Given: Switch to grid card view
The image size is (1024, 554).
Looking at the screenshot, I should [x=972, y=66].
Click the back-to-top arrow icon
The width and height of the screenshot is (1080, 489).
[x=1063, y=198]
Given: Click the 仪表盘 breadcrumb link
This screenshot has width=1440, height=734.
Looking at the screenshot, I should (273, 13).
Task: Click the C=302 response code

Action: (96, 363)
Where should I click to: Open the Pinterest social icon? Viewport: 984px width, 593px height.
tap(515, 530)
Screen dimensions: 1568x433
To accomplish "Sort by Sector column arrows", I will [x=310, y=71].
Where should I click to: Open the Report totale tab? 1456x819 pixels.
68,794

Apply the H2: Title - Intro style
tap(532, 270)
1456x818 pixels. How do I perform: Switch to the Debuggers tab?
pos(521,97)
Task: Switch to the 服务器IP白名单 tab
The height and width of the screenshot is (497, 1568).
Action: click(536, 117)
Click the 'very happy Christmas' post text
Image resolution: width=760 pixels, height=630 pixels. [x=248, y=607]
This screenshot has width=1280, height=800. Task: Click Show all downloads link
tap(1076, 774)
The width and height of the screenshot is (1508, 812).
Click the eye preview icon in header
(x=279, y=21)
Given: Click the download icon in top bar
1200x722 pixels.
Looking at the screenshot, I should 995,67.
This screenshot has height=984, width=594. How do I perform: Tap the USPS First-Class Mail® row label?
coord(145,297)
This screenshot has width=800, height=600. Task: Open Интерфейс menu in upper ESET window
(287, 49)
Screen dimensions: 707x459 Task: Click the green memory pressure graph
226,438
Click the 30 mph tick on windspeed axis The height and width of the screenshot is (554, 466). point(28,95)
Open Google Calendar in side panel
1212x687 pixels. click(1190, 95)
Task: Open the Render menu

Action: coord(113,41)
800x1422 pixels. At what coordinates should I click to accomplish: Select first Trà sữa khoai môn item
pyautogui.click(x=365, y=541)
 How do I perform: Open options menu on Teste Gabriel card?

------------------------------------

Consigne:
Recopiez mot pour mot l'ensemble des items ci-dessus, sans rien y changer.

Réponse à l'exercice:
Given: Switch to grid card view
The image size is (1024, 554).
Looking at the screenshot, I should [x=972, y=66].
Click the back-to-top arrow icon
The width and height of the screenshot is (1080, 489).
[x=1063, y=198]
Given: Click the 仪表盘 breadcrumb link
This screenshot has width=1440, height=734.
Looking at the screenshot, I should (273, 13).
Task: Click the C=302 response code

Action: (96, 363)
Where should I click to: Open the Pinterest social icon? Viewport: 984px width, 593px height.
tap(515, 530)
Screen dimensions: 1568x433
To accomplish "Sort by Sector column arrows", I will [x=310, y=71].
Where should I click to: Open the Report totale tab? 1456x819 pixels.
68,794

Apply the H2: Title - Intro style
tap(532, 270)
1456x818 pixels. How do I perform: Switch to the Debuggers tab?
pos(521,97)
Task: Switch to the 服务器IP白名单 tab
The height and width of the screenshot is (497, 1568).
Action: click(536, 117)
Click the 'very happy Christmas' post text
Image resolution: width=760 pixels, height=630 pixels. [x=248, y=607]
This screenshot has width=1280, height=800. Task: Click Show all downloads link
tap(1076, 774)
The width and height of the screenshot is (1508, 812).
Click the eye preview icon in header
(x=279, y=21)
Given: Click the download icon in top bar
1200x722 pixels.
Looking at the screenshot, I should 995,67.
This screenshot has height=984, width=594. How do I perform: Tap the USPS First-Class Mail® row label?
coord(145,297)
This screenshot has width=800, height=600. Task: Open Интерфейс menu in upper ESET window
(287, 49)
Screen dimensions: 707x459 Task: Click the green memory pressure graph
226,438
Click the 30 mph tick on windspeed axis The height and width of the screenshot is (554, 466). point(28,95)
Open Google Calendar in side panel
1212x687 pixels. click(1190, 95)
Task: Open the Render menu

Action: coord(113,41)
800x1422 pixels. At what coordinates should I click to accomplish: Select first Trà sữa khoai môn item
pyautogui.click(x=365, y=541)
 How do I perform: Open options menu on Teste Gabriel card?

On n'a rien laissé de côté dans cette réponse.